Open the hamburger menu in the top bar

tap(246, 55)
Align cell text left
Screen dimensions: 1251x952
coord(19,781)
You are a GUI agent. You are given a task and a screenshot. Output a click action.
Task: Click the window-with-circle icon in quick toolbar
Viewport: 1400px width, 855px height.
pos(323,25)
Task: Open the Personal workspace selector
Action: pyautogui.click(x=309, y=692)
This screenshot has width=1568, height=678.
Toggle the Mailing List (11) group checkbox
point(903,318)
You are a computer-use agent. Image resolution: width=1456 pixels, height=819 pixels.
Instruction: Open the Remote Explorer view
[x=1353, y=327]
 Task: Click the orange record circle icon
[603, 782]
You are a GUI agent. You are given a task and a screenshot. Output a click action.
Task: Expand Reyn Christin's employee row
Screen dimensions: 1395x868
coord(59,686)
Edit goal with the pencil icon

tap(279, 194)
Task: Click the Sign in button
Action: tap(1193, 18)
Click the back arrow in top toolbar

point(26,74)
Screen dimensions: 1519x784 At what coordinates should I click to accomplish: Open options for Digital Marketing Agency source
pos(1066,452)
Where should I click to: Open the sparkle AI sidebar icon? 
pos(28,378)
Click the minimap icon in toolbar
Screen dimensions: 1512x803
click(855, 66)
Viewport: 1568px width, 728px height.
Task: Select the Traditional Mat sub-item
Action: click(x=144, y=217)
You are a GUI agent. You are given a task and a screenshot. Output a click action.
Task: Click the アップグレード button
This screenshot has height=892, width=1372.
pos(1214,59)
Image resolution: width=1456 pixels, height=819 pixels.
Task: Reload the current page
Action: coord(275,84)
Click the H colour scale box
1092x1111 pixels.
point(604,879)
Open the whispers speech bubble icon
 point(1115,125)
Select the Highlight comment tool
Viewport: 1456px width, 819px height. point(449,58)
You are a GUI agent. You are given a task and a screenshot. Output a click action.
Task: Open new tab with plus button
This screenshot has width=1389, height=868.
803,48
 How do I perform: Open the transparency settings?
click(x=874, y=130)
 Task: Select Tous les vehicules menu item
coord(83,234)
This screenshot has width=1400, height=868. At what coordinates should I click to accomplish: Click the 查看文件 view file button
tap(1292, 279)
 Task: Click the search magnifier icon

-------------------------

When you retype the entries above, keep every line identical to the source.

Response:
Open the hamburger menu in the top bar

tap(246, 55)
Align cell text left
Screen dimensions: 1251x952
coord(19,781)
You are a GUI agent. You are given a task and a screenshot. Output a click action.
Task: Click the window-with-circle icon in quick toolbar
Viewport: 1400px width, 855px height.
pos(323,25)
Task: Open the Personal workspace selector
Action: pyautogui.click(x=309, y=692)
This screenshot has width=1568, height=678.
Toggle the Mailing List (11) group checkbox
point(903,318)
You are a computer-use agent. Image resolution: width=1456 pixels, height=819 pixels.
Instruction: Open the Remote Explorer view
[x=1353, y=327]
 Task: Click the orange record circle icon
[603, 782]
You are a GUI agent. You are given a task and a screenshot. Output a click action.
Task: Expand Reyn Christin's employee row
Screen dimensions: 1395x868
coord(59,686)
Edit goal with the pencil icon

tap(279, 194)
Task: Click the Sign in button
Action: tap(1193, 18)
Click the back arrow in top toolbar

point(26,74)
Screen dimensions: 1519x784 At what coordinates should I click to accomplish: Open options for Digital Marketing Agency source
pos(1066,452)
Where should I click to: Open the sparkle AI sidebar icon? 
pos(28,378)
Click the minimap icon in toolbar
Screen dimensions: 1512x803
click(855, 66)
Viewport: 1568px width, 728px height.
Task: Select the Traditional Mat sub-item
Action: click(x=144, y=217)
You are a GUI agent. You are given a task and a screenshot. Output a click action.
Task: Click the アップグレード button
This screenshot has height=892, width=1372.
pos(1214,59)
Image resolution: width=1456 pixels, height=819 pixels.
Task: Reload the current page
Action: coord(275,84)
Click the H colour scale box
1092x1111 pixels.
point(604,879)
Open the whispers speech bubble icon
 point(1115,125)
Select the Highlight comment tool
Viewport: 1456px width, 819px height. point(449,58)
You are a GUI agent. You are given a task and a screenshot. Output a click action.
Task: Open new tab with plus button
This screenshot has width=1389, height=868.
803,48
 How do I perform: Open the transparency settings?
click(x=874, y=130)
 Task: Select Tous les vehicules menu item
coord(83,234)
This screenshot has width=1400, height=868. At what coordinates should I click to accomplish: Click the 查看文件 view file button
tap(1292, 279)
 Task: Click the search magnifier icon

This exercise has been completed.